Duck-typing is great, but sometimes "if it walks like a duck and quacks
like a duck it might as well be a duck" is not enough. Once you've built
an expensive gold-plated duck pond, you *don't* want your "duck" to sink
straight to the bottom of the pond and drown the first time you put it on
the water. You want to find out that it can swim like a duck *before*
building the pond.
 
G

George Sakkis

Take this example:

def foo(alist):
    alist.sort()
    alist.append(5)

The argument can be any object with sort and append methods (assumed to
act in place). But what happens if you pass it an object with a sort
method but no append? The exception doesn't occur until *after* the
object is sorted, which leaves it in an inconsistent state. This can be
undesirable: you might need the function foo to be atomic, either the
entire function succeeds, or none of it.

In this example atomicity is not guaranteed even if alist is a builtin
list (if it contains a complex number or other unorderable object),
let alone if not isistance(alist, list). It gets worse: false
positives are less likely for full-spelled methods with well-known
names such as "sort" and "append" (i.e. if hasattr(alist, 'append'),
alist.append *probably* does what you think it does), but good luck
with that when testing for __getitem__, __iter__ for more than one
pass, __call__, and other special methods with ambiguous or undefined
semantics.

Let's face it, duck typing is great for small to medium complexity
projects but it doesn't scale without additional support in the form
of ABCs/interfaces, explicit type checking (at compile and/or run
time), design by contract, etc. It must not be a coincidence that both
Zope and Twisted had to come up with interfaces to manage their
massive (for Python at least) complexity.

George
 
P

pruebauno

In this example atomicity is not guaranteed even if alist is a builtin
list (if it contains a complex number or other unorderable object),
let alone if not isistance(alist, list). It gets worse: false
positives are less likely for full-spelled methods with well-known
names such as "sort" and "append" (i.e. if hasattr(alist, 'append'),
alist.append *probably* does what you think it does), but good luck
with that when testing for __getitem__, __iter__ for more than one
pass, __call__, and other special methods with ambiguous or undefined
semantics.

Let's face it, duck typing is great for small to medium complexity
projects but it doesn't scale without additional support in the form
of ABCs/interfaces, explicit type checking (at compile and/or run
time), design by contract, etc. It must not be a coincidence that both
Zope and Twisted had to come up with interfaces to manage their
massive (for Python at least) complexity.

George

What would be actually interesting would be an switch to the python
interpreter that internally annotated function parameters with how
they are used in the function and raised an exception as soon as the
function is called instead of later. Failing earlier rather than
later. Example:


def sub(x,y):
....run some stuff
....print x[2]
....return y.strip().replace('a','b')

internally python generates:

def sub(x: must have getitem, y: must have strip and replace)



sub([1,2,3,4],5)
Error calling sub(x,y): y has to have strip() method.
 
J

Joe Strout

What would be actually interesting would be an switch to the python
interpreter that internally annotated function parameters with how
they are used in the function and raised an exception as soon as the
function is called instead of later. Failing earlier rather than
later.

That would be interesting, but it wouldn't have helped in the case I
had last week, where the method being called does little more than
stuff the argument into a container inside the class -- only to blow
up much later, when that data was accessed in a certain way.

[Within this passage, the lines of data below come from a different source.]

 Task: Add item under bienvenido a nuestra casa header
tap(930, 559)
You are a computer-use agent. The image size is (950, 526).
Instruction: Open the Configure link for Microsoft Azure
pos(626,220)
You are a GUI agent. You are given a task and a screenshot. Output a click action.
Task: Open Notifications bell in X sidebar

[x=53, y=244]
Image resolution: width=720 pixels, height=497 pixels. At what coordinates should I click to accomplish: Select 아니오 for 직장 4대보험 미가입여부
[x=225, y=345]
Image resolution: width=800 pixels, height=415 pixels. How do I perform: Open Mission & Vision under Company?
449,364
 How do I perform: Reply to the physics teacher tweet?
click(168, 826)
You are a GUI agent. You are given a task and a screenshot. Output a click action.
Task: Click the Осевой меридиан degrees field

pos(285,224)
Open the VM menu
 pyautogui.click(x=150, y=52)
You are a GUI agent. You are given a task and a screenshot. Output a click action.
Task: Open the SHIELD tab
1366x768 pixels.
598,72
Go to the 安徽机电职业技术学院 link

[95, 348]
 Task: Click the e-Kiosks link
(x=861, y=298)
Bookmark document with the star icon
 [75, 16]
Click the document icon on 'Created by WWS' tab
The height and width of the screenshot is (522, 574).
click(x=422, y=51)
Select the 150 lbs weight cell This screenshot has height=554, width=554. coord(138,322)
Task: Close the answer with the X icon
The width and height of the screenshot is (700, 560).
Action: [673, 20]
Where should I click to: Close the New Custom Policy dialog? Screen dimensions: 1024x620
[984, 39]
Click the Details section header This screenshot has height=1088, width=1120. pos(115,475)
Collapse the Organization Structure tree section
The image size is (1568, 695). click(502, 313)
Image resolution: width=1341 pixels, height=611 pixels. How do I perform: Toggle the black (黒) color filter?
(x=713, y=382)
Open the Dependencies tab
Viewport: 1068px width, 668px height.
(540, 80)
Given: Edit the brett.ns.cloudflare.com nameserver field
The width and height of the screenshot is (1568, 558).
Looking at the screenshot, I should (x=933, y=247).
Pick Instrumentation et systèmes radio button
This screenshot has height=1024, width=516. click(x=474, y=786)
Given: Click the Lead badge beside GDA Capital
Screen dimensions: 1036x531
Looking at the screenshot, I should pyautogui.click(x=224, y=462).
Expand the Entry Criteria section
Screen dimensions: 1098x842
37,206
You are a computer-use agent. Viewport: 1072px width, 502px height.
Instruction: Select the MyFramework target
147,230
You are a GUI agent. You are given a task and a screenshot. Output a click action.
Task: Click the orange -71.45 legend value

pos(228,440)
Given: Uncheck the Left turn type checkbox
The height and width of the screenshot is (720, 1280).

The basic problem was that the data being stored was violating the
assumptions of the class itself. Sometimes in the past I've used a
"check invariants" method on a class with complex data, and call this
after mutating operations to ensure that all the class invariants are
still true. But this class wasn't really that complex; it's just that
it assumed all the stuff it's being fed were strings (or could be
treated as strings), and I inadvertently fed it an NLTK.Tree node
instead (not realizing that a library method I was calling could
return such a thing sometimes).

So, in this case, the simplest solution was to have the method that
initially accepts and stores the data check to make sure that data
satisfies the assumptions of the class.

Best,
- Joe
 
P

Paul McGuire

In this example atomicity is not guaranteed even if alist is a builtin
list (if it contains a complex number or other unorderable object),
let alone if not isistance(alist, list). It gets worse: false
positives are less likely for full-spelled methods with well-known
names such as "sort" and "append"  (i.e. if hasattr(alist, 'append'),
alist.append *probably* does what you think it does), but good luck
with that when testing for __getitem__, __iter__ for more than one
pass, __call__, and other special methods with ambiguous or undefined
semantics.
Let's face it, duck typing is great for small to medium complexity
projects but it doesn't scale without additional support in the form
of ABCs/interfaces, explicit type checking (at compile and/or run
time), design by contract, etc. It must not be a coincidence that both
Zope and Twisted had to come up with interfaces to manage their
massive (for Python at least) complexity.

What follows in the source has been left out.